The Idaho attorney general's office filed an emergency petition with the U.S. Supreme Court to permit the enforcement of a statewide abortion law, coming after a lower court ruled that the state can partially enforce the ban.
At issue is the federal Emergency Medical Treatment and Active Labor Act (EMTALA), which requires hospitals to offer abortions to stabilize a pregnant woman in an emergency situation. The federal government sued Idaho in a federal court and argued that the federal law prohibits Idaho from enforcing its regulation, which was initially blocked by an Idaho judge who sided with the Biden administration.
A three-judge panel of the U.S. 9th Circuit Court of Appeals overturned the Idaho judge's decision in late September, allowing Idaho to enforce its law. The 9th Circuit in October then temporarily blocked enforcement of the law and granted a Department of Justice (DOJ) request to rehear the case.
Now, Idaho's motion to the Supreme Court asks the justices to immediately halt the 9th Circuit's October ruling.
“The United States’ position conflicts with the universal agreement of federal courts of appeal that EMTALA does not dictate a federal standard of care or displace state medical standards," the Nov. 20 petition reads.
"The district court accepted the United States’ revisionist, post-Dobbs reading of EMTALA and enjoined Idaho’s Defense of Life Act in emergency rooms."
By Dobbs, the petition is referring to the Supreme Court's 2022 landmark ruling that overturned Roe v. Wade.
"The district court’s injunction effectively turns EMTALA’s protection for the uninsured into a federal super-statute on the issue of abortion, one that strips Idaho of its sovereign interest in protecting innocent, human life and turns emergency rooms into a federal enclave where state standards of care do not apply," it reads.

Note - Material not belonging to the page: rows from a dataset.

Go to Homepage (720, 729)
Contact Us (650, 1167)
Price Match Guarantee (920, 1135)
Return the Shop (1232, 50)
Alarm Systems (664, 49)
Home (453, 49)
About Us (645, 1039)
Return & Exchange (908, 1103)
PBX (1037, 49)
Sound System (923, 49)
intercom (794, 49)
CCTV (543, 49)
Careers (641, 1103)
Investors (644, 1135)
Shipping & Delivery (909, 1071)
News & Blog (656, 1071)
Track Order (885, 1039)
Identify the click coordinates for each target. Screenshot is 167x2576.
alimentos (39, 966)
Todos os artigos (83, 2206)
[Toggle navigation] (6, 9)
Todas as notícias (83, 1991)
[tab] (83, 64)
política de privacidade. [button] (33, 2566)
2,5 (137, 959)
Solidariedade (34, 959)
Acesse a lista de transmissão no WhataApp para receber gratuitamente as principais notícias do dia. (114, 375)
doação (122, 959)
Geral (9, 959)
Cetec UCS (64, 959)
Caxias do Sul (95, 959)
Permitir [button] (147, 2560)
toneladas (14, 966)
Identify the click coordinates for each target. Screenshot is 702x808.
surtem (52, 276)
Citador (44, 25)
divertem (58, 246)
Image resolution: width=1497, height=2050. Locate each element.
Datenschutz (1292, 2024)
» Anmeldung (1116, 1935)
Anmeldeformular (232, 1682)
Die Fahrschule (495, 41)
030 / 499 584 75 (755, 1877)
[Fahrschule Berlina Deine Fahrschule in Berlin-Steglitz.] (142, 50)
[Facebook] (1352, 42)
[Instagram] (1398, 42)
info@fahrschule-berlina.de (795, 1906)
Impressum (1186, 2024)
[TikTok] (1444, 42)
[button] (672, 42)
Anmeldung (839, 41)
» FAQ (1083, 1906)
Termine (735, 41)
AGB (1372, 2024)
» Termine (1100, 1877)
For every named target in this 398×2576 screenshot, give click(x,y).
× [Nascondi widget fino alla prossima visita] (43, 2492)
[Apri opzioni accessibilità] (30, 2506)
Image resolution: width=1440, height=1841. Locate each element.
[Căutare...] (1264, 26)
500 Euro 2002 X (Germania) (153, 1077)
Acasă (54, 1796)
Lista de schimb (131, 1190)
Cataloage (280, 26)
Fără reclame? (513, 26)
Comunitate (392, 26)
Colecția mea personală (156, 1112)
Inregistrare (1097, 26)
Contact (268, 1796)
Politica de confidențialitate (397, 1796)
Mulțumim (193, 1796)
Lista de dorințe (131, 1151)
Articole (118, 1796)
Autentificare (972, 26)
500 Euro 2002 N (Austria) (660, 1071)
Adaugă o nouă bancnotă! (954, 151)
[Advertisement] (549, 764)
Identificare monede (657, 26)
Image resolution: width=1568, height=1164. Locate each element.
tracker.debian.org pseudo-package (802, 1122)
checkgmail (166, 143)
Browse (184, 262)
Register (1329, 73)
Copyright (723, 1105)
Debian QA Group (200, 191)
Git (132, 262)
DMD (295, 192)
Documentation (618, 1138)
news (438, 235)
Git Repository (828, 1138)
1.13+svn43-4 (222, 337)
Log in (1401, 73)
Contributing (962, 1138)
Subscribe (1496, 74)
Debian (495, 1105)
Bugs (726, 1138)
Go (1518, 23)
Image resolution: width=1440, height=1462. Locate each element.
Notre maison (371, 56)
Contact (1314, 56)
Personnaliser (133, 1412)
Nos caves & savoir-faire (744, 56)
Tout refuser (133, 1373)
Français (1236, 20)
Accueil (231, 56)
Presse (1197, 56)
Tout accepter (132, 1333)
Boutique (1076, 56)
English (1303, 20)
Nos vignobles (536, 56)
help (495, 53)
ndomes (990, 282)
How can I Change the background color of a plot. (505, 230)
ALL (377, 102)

What's more, according to the Idaho attorney general's office, EMTALA "is silent" regarding the issue of abortion and instead "actually requires stabilizing treatment for the unborn children of pregnant women."
The Idaho attorney general's office wrote that "EMTALA does not require any particular form of medical treatment—abortion or otherwise—an Idaho hospital complies with EMTALA by providing a pregnant woman with an emergency medical condition the same care it would give to any similarly situated patient, regardless of ability to pay."
"That may include medical treatments other than abortion to resolve a pregnant woman’s emergency medical condition," the petition reads. "In sum, the United States has no legitimate interest in compelling Idaho’s compliance with an implied federal mandate contrary to EMTALA’s text and context."
In 2020, Idaho passed a so-called trigger law that would ban abortion if the U.S. Supreme Court overturned Roe v. Wade, the 1973 decision that allowed abortions nationwide. Justice Samuel Alito, in overturning the law, essentially returned the issue of abortion back to the states to choose whether they want to allow it, although the ruling has often been mischaracterized by legacy media outlets.
Idaho's law allows a doctor who performs an abortion to raise the defense that the procedure is needed to save the life of the mother or that the pregnancy resulted from a reported rape or incest. However, the physician has to carry out a procedure that's likely to save both the life of the child and the mother.
However, the Biden administration wrote in its lawsuit last year that it could potentially require abortions that wouldn't be included under Idaho's narrow exception to save the mother's life.
U.S. District Judge James Wesley Hendrix for the Northern District of Texas agreed and blocked the Idaho law from being enforced in cases of abortions needed to avoid putting the patient's health in "serious jeopardy" or risking "serious impairment to bodily functions."
However, 9th Circuit Judge Lawrence VanDyke wrote for the panel in September that there was no conflict because EMTALA "does not set standards of care or specifically mandate that certain procedures, such as abortion, be offered."
The appeals court judge also said any conflict had been eliminated since Judge Hendrix's decision was made, because the state Legislature had passed an amendment clarifying the law and the state's Supreme Court had clarified that the exception applies when a doctor believes, in good faith, that an abortion is necessary to save the mother's life.
As the lawsuit was filed by the DOJ last year, Attorney General Merrick Garland released a statement arguing that women in Idaho "can obtain the emergency medical treatment to which they are entitled under federal law," which includes an "abortion when that is the necessary treatment."
Mr. Garland also vowed that the DOJ will "continue to use every tool at its disposal" to go after laws that block abortions.